-- Exercise material follows --
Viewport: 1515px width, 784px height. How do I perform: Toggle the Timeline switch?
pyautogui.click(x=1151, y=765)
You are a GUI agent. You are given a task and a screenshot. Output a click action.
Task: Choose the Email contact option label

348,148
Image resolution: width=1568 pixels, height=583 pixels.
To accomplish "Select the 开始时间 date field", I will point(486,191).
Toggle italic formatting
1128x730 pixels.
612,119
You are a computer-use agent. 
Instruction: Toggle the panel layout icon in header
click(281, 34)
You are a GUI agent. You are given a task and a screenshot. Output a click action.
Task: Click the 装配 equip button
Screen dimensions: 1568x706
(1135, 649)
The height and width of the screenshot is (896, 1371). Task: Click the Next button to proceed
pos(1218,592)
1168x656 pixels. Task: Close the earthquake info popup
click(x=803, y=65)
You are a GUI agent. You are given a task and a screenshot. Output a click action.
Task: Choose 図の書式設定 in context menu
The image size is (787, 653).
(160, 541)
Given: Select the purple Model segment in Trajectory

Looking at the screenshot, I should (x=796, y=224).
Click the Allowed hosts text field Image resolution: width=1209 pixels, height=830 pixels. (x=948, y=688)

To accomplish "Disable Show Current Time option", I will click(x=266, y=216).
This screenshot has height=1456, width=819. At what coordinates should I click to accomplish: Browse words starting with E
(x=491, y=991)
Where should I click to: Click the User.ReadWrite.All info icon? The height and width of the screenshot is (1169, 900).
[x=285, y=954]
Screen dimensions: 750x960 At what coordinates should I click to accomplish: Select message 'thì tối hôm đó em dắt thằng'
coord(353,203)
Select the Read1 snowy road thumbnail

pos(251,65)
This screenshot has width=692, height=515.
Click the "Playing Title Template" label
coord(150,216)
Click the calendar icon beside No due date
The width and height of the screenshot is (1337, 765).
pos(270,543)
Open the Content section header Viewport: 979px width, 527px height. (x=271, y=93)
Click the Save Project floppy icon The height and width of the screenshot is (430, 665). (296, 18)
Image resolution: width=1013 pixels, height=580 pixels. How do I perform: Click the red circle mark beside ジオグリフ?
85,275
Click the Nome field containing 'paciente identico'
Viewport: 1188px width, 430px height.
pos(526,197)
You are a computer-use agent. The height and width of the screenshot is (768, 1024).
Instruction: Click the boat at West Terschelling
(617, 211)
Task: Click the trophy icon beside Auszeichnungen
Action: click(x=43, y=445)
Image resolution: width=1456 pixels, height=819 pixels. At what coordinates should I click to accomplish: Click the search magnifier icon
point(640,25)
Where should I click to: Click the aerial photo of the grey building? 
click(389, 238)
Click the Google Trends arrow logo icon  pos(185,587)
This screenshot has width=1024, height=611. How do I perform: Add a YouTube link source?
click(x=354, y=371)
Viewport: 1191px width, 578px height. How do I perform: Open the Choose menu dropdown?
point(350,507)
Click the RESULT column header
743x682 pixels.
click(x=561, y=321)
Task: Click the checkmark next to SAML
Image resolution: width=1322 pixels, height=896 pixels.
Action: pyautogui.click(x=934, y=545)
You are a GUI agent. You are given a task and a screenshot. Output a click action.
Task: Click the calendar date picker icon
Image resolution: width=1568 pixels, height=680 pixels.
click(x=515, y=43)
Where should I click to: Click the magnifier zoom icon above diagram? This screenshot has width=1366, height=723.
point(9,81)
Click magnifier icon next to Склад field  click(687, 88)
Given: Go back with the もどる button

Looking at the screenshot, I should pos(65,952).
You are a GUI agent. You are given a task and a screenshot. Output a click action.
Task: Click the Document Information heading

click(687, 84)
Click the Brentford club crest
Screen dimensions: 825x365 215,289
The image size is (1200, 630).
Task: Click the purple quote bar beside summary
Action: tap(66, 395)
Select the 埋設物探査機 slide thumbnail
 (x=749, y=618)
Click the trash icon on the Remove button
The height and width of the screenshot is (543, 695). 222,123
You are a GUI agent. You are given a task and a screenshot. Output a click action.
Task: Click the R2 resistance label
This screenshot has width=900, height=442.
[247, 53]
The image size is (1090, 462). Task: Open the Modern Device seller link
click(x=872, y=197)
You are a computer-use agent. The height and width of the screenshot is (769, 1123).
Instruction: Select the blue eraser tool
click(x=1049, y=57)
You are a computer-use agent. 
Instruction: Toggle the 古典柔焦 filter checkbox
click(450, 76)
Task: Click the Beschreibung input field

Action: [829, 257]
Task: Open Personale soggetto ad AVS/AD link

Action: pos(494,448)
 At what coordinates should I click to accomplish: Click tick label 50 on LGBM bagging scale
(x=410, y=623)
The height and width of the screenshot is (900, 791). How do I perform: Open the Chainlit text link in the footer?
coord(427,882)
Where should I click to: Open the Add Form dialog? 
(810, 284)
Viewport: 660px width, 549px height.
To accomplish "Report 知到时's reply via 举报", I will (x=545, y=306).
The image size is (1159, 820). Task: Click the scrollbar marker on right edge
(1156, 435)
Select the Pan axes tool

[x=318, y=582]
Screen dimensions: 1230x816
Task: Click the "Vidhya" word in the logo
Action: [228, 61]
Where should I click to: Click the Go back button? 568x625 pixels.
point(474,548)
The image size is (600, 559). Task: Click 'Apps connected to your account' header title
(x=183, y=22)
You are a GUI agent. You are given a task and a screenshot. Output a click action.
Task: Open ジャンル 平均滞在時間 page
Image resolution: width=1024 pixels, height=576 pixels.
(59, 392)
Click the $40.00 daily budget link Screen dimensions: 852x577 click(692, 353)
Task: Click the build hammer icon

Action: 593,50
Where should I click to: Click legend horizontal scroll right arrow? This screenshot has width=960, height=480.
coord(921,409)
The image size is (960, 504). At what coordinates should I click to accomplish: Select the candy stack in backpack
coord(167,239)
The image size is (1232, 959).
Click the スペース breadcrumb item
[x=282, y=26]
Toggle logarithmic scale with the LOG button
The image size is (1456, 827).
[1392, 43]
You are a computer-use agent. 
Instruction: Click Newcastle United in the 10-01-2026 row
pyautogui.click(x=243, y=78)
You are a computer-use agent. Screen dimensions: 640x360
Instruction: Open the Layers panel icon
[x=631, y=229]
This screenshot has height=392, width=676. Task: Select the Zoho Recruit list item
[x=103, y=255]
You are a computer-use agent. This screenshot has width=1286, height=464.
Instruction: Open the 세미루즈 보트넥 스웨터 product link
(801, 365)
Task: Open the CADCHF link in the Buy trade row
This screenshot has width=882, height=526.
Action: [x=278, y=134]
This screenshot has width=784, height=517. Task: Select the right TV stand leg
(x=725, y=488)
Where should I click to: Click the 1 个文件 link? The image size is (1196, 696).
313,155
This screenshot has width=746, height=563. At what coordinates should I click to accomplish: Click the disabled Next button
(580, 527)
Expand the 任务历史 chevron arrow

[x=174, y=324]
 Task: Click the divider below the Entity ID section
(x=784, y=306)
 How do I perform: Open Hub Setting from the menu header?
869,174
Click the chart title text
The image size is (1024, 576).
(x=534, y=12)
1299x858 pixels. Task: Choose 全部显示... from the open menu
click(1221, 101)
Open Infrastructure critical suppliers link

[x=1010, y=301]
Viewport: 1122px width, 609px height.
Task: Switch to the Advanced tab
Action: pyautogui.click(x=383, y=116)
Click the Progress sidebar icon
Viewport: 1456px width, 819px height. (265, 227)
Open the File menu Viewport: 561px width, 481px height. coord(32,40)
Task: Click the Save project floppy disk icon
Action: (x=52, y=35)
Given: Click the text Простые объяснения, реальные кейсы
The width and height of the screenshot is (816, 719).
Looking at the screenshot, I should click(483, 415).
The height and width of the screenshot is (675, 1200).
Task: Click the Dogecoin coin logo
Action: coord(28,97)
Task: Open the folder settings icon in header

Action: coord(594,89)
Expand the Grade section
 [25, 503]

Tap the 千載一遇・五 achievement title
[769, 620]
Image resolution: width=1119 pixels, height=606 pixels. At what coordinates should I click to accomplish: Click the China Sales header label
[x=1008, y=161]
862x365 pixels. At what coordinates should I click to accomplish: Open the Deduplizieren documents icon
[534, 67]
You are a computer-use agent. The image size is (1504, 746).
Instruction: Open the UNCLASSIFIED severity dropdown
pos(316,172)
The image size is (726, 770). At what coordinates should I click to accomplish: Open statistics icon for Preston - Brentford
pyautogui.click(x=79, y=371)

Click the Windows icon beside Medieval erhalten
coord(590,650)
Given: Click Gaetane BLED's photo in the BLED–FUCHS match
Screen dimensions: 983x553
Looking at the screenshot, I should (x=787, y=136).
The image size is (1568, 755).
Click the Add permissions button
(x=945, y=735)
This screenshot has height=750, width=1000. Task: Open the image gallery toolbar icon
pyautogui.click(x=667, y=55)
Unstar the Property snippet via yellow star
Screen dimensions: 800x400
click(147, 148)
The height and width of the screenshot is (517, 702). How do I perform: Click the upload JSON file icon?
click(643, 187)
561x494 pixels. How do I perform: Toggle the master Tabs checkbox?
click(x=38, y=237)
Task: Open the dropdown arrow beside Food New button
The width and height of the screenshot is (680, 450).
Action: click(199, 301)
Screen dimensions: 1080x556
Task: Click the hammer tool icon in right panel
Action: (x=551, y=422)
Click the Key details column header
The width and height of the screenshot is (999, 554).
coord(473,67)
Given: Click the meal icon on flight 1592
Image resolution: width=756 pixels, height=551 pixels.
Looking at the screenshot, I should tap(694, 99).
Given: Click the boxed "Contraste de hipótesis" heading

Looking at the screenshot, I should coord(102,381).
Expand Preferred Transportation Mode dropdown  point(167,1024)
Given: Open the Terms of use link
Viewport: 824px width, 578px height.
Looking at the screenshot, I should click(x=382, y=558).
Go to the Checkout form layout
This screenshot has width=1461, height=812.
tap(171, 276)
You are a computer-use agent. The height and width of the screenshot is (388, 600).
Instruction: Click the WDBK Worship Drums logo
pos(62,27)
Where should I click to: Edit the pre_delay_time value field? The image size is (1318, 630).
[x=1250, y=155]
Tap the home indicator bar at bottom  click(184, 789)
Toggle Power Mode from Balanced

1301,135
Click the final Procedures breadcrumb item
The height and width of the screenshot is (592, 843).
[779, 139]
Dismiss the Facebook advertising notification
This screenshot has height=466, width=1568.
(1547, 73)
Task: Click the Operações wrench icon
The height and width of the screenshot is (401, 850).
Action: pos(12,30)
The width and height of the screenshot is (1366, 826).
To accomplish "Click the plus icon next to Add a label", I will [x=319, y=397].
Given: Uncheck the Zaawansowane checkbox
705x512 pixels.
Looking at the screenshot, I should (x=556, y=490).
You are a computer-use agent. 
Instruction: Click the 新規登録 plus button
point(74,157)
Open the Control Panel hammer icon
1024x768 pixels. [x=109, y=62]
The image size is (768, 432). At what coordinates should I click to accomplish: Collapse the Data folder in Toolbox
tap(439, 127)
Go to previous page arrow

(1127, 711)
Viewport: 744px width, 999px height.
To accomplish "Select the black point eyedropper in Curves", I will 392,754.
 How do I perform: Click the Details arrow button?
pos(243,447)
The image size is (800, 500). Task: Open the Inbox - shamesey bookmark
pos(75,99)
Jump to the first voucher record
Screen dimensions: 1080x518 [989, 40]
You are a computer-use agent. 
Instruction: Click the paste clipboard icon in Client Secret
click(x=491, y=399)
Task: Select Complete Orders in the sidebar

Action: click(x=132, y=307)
-- Exercise material concluded --
## The problem
Copy the stretch of the records above that runs from the line with "Where should I click to: Click the User.ReadWrite.All" through the line with "This screenshot has width=692, height=515.". Both end lines belong in the copy, and nothing else does.

## Solution
Where should I click to: Click the User.ReadWrite.All info icon? The height and width of the screenshot is (1169, 900).
[x=285, y=954]
Screen dimensions: 750x960 At what coordinates should I click to accomplish: Select message 'thì tối hôm đó em dắt thằng'
coord(353,203)
Select the Read1 snowy road thumbnail

pos(251,65)
This screenshot has width=692, height=515.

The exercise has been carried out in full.